天干物燥,小心火燭,看了唐家三少的一篇自述,突然覺得我們和人家相比起來差距太大了,人家從小語文不好,雖然我們程序員半路出家的比較多,但是我還是覺得三少不錯,如果不看網絡小說,你們應該不曉得這個人的。
一個很簡單的APP,但是真心五臟俱全呀,數據庫就用了七個,還有莫名的爬蟲(老大為了省錢,爬的免費的天氣數據),新來的CTO看不下去了,當然,我也是新來的,鄙人到這家公司是今年三月份,CTO到這家公司是今年二月份,其實呢,看不下去也是有原因的,一個APP,就五六十張表,結果呢,整了七個數據庫,請注意,是七個數據庫,真心覺得沒有什么必要,於是乎,開始了混混烈烈的重構,原來的是用的ModelFirst,然后因為用了很多的數據庫訪問,所以呢,全部依賴注入,然后各種強關聯,其實這個是我最受不了的,因為我們做的這玩意很金融沒有關系呀,你還是全強關聯,真心有點受不了,強關聯就強關聯吧,數據還全部是真刪除,我去,我也是服了,然后呢,一條數據的生成過程也沒有,雖然我們查詢某些特定的存儲過程,可以得到某些需要的數據,但是呀,真心不想說什么了。
然后這個任務就交給了寶寶,說心里話,寶寶也是處呀,寶寶怎么知道搭建什么框架,最后采取了各種建議,寶寶決定,框架復雜了就好么?No,解決問題才是根本,於是乎,就開始了一個簡單工廠,完了之后加了一個緩存這就是現在的項目的基本框架,可能有些人任務寶寶是不是太隨意了,但是我看了重構與模式那本書之后,反正現在的我就認為簡單和復雜都是相對的,只有解決問題,這才是根本。
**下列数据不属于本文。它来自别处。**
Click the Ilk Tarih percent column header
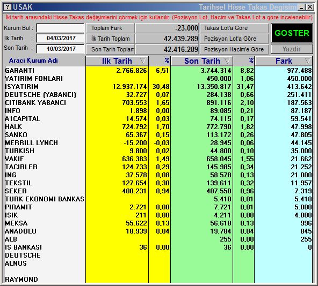This screenshot has height=286, width=318. point(160,61)
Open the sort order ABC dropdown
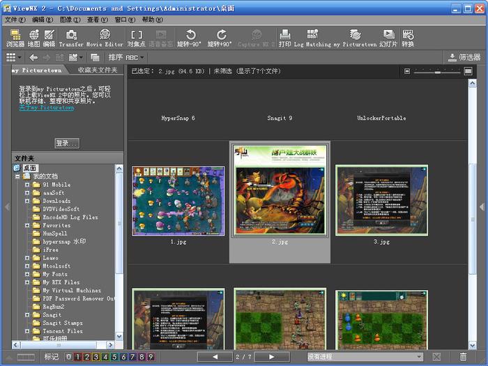488x366 pixels. point(126,58)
反正一個工廠,誰負責接口,誰負責實現,這些都沒有問題,然后呢,訪問數據,因為個人能力的問題,也沒有想那么多,反正數據太多的時候就分表唄,至少寶寶是這么認為的。
額,好像扯遠了,直接上代碼(兩個點)半正矢公式 計算(Haversine formula):
public static class AreaOfTwoPoint
{
private static double EARTH_RADIUS = 6370996.81;
public static double AreaOfPoint(List<Point> list)
{
double result;
if (list.Count<Point>() == 2)
{
double lat = list[0].lat;
double lat2 = list[0].lat;
double lon = list[1].lon;
double lon2 = list[1].lon;
double num = AreaOfTwoPoint.Distance(lat, lon , lat2, lon2);
result = 3.1415926535897931 * Math.Pow(num / 2.0, 2.0);
}
else
{
result = 0.0;
}
return result;
}
private static double HvaerSin(double thera)
{
double num = Math.Sin(thera / 2.0);
return num * num;
}
private static double Distance(double lat1, double lon1, double lat2, double lon2)
{
lat1 = AreaOfTwoPoint.ConvertDegreesToRadians(lat1);
lon1 = AreaOfTwoPoint.ConvertDegreesToRadians(lon1);
lat2 = AreaOfTwoPoint.ConvertDegreesToRadians(lat2);
lon2 = AreaOfTwoPoint.ConvertDegreesToRadians(lon2);
double thera = Math.Abs(lon1 - lon2);
double thera2 = Math.Abs(lat1 - lat2);
double d = AreaOfTwoPoint.HvaerSin(thera2) + Math.Cos(lat1) * Math.Cos(lat2) * AreaOfTwoPoint.HvaerSin(thera);
return 2.0 * AreaOfTwoPoint.EARTH_RADIUS * Math.Asin(Math.Sqrt(d));
}
private static double ConvertDegreesToRadians(double degrees)
{
return degrees * 3.1415926535897931 / 180.0;
}
}
具體請參考:https://en.wikipedia.org/wiki/Haversine_formula
多個點,寶寶沒本事,沒有辦法,只能就說按照多邊形的投影走了,就是得到多邊形,然后切割成N-2個小三角。然后計算面積。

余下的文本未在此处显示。